§ **TASK GOAL**
Exact copies of the lines from the one holding "This screenshot has width=840, height=630." through the last line of the entries below are to be printed, with pictures omitted.
[Opening EXERCISE MATERIALS section]
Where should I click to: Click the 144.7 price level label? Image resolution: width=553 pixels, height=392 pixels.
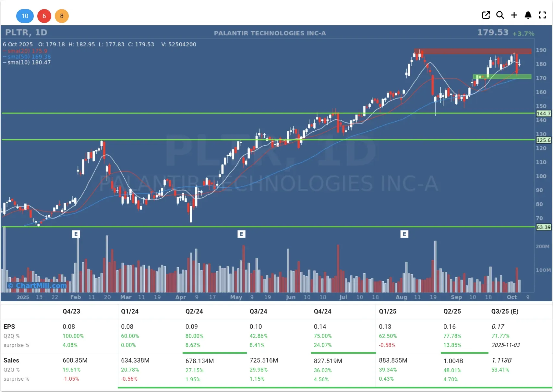[x=543, y=113]
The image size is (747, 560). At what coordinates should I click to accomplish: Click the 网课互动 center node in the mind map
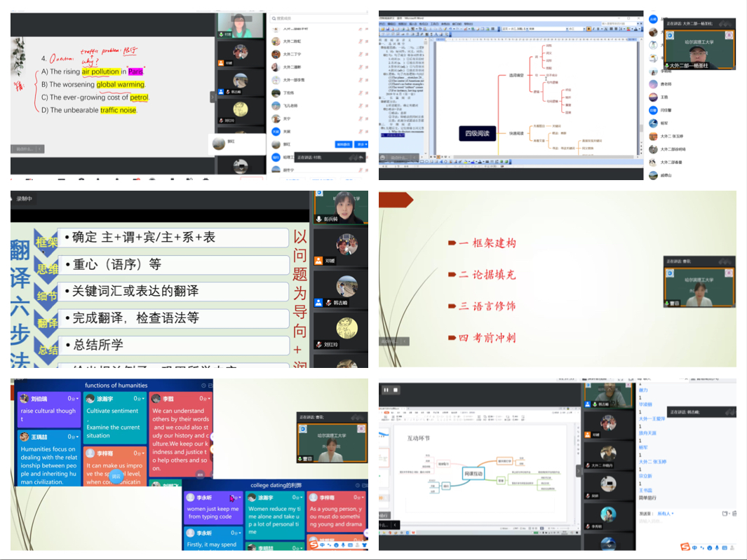(x=474, y=474)
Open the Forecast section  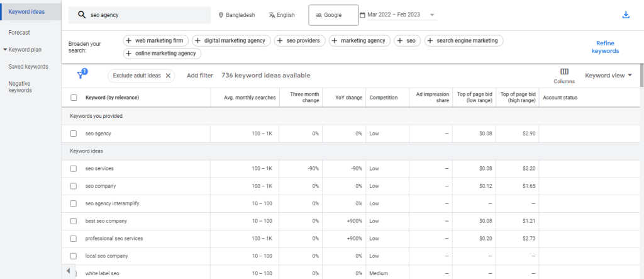tap(19, 32)
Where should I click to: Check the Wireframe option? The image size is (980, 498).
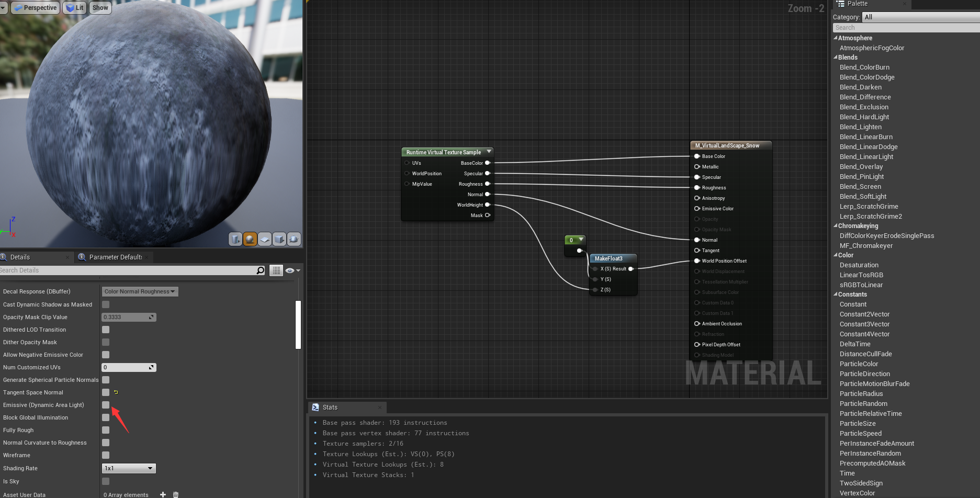click(106, 455)
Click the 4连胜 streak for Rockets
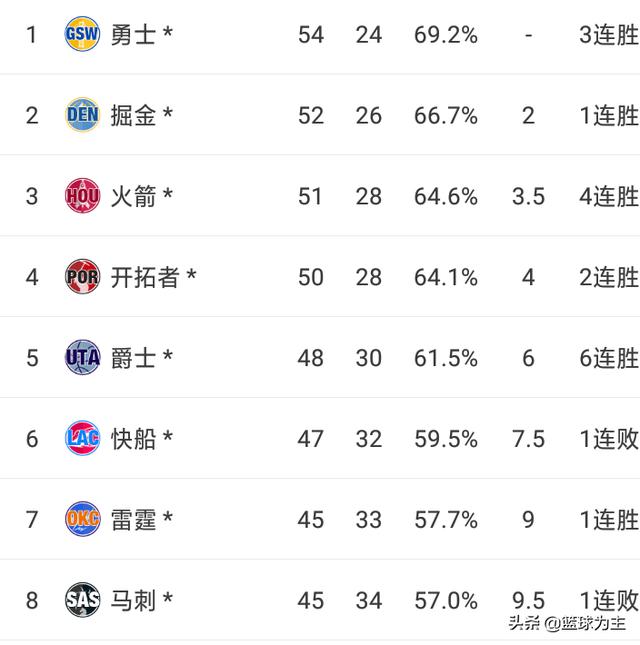Viewport: 640px width, 645px height. (609, 196)
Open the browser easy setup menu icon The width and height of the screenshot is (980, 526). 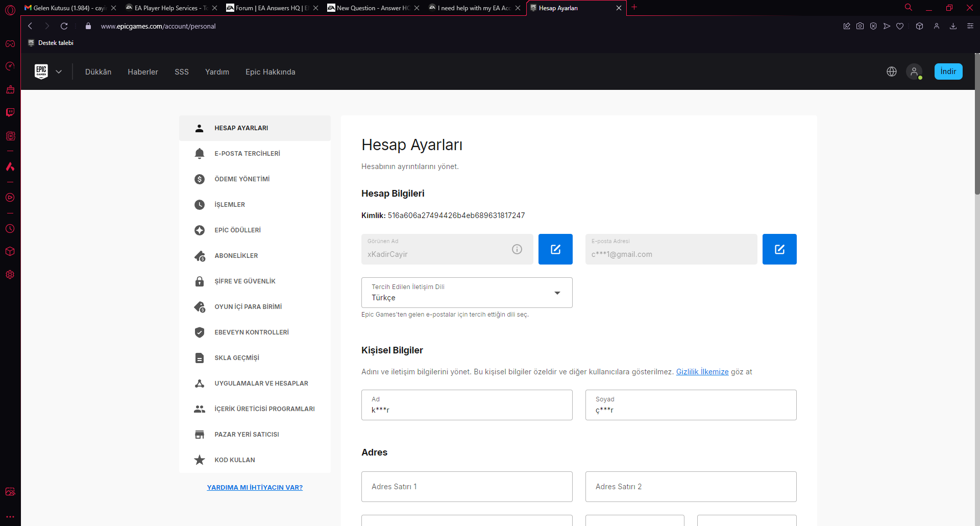tap(970, 26)
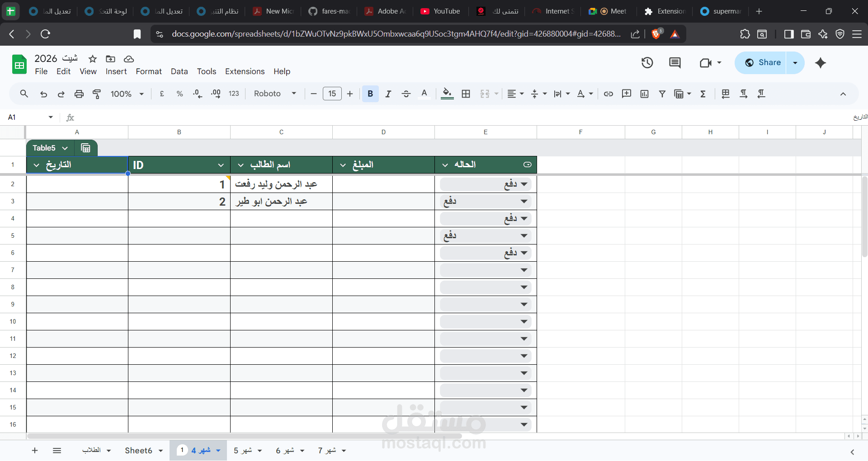Click the insert chart icon
Image resolution: width=868 pixels, height=461 pixels.
tap(645, 94)
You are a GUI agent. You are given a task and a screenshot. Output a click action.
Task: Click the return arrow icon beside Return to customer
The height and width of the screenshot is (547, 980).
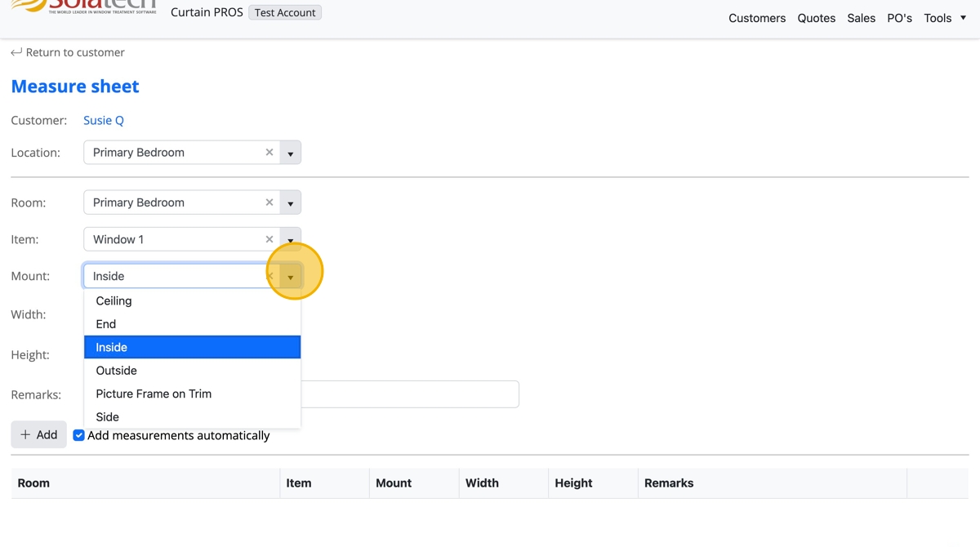tap(16, 52)
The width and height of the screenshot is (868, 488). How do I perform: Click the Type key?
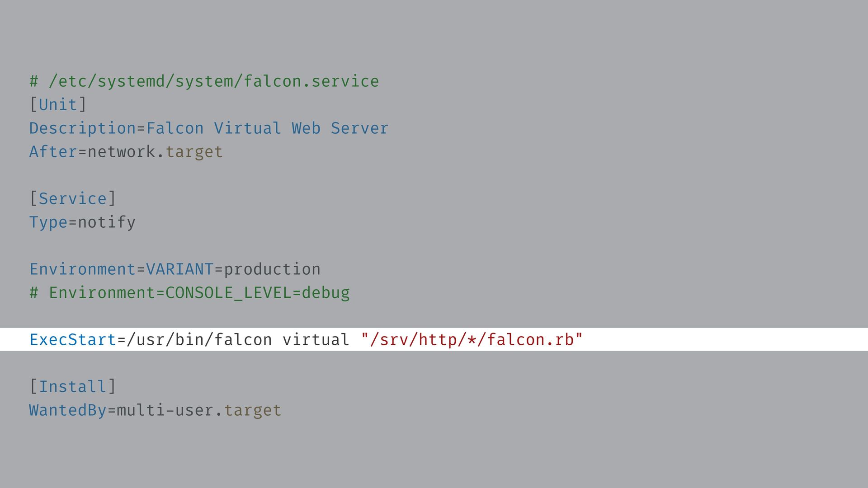[x=48, y=222]
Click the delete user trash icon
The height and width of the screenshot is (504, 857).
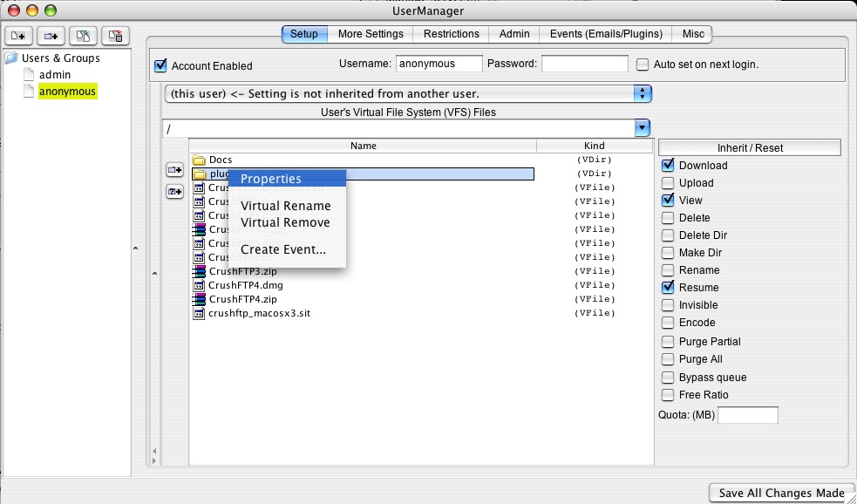[x=115, y=36]
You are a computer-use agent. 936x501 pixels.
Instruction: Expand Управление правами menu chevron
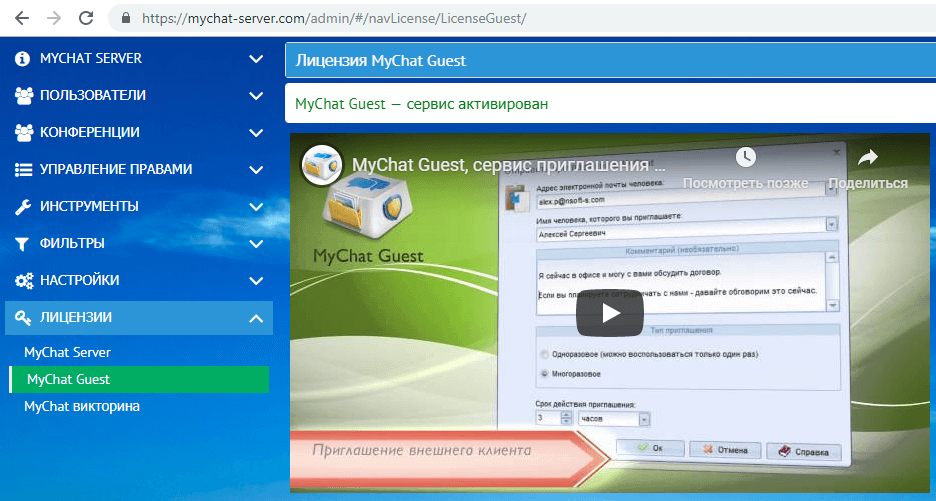pos(256,170)
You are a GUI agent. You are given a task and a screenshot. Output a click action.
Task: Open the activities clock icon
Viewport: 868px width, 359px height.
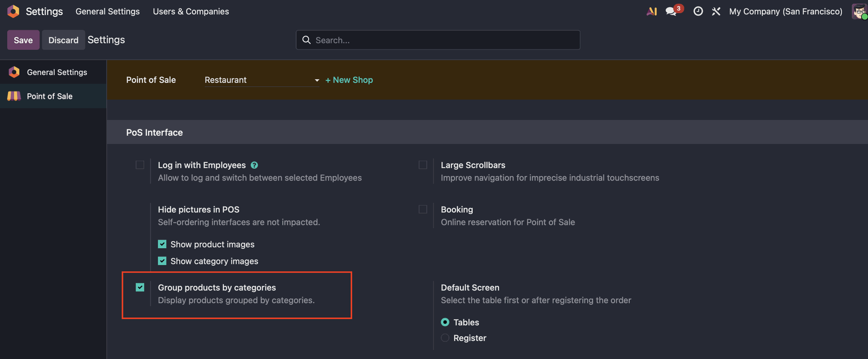coord(698,11)
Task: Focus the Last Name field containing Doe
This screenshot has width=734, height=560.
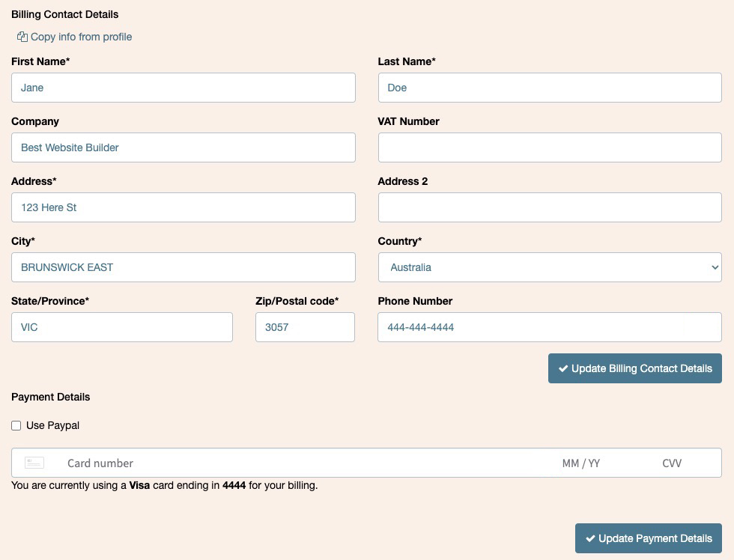Action: coord(550,88)
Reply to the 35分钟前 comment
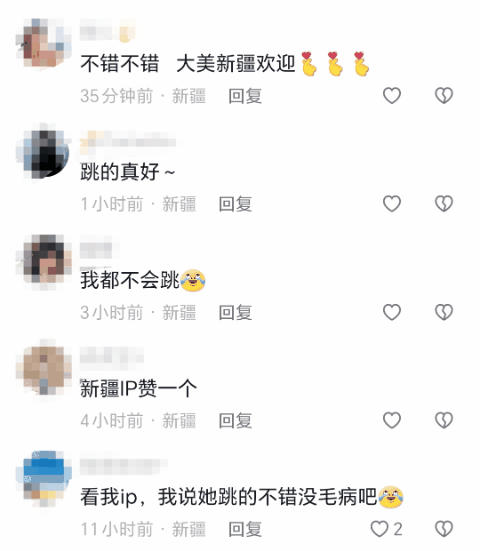 pos(245,96)
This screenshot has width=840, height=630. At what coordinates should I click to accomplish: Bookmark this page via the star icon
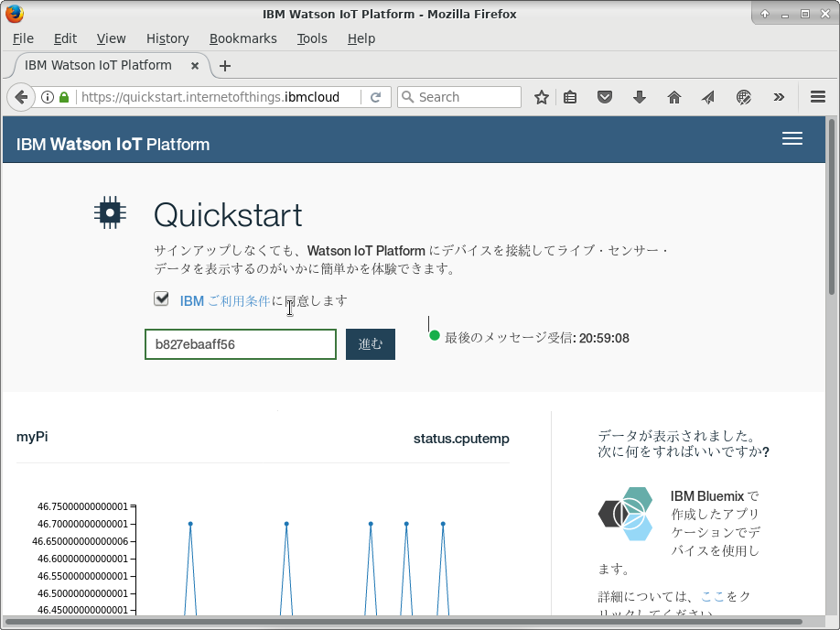(540, 96)
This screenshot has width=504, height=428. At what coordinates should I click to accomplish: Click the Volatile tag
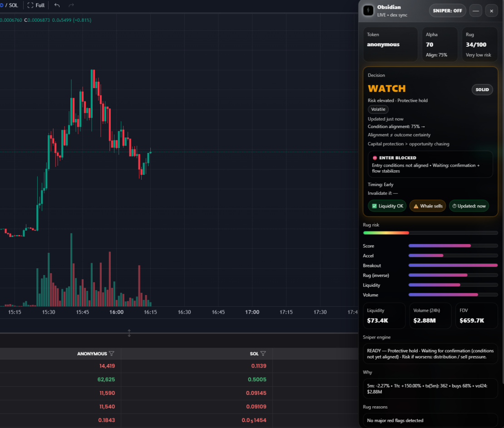pos(378,109)
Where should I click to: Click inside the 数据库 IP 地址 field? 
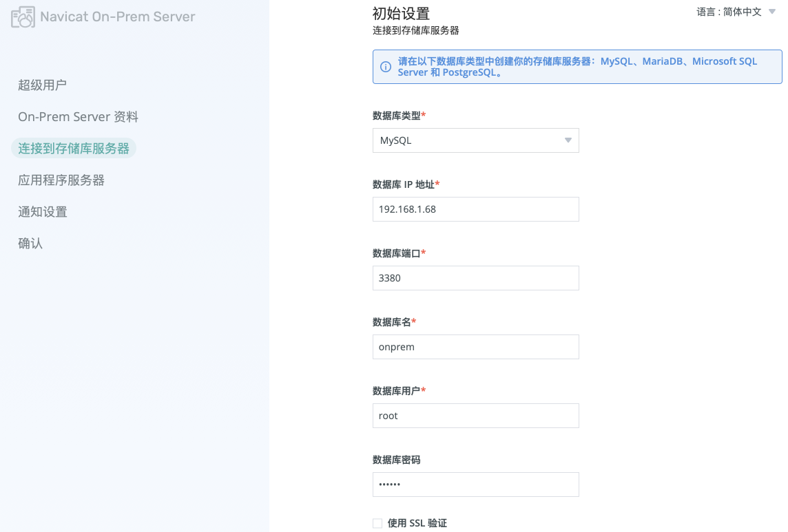(475, 209)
[Closing EXERCISE MATERIALS section]
§ **TASK OUTPUT**
This screenshot has width=840, height=630. At what coordinates should I click to accomplish: Bookmark this page via the star icon
(540, 96)
This screenshot has width=504, height=428. At what coordinates should I click to accomplish: Click the Volatile tag
pos(378,109)
Where should I click to: Click inside the 数据库 IP 地址 field? 
(475, 209)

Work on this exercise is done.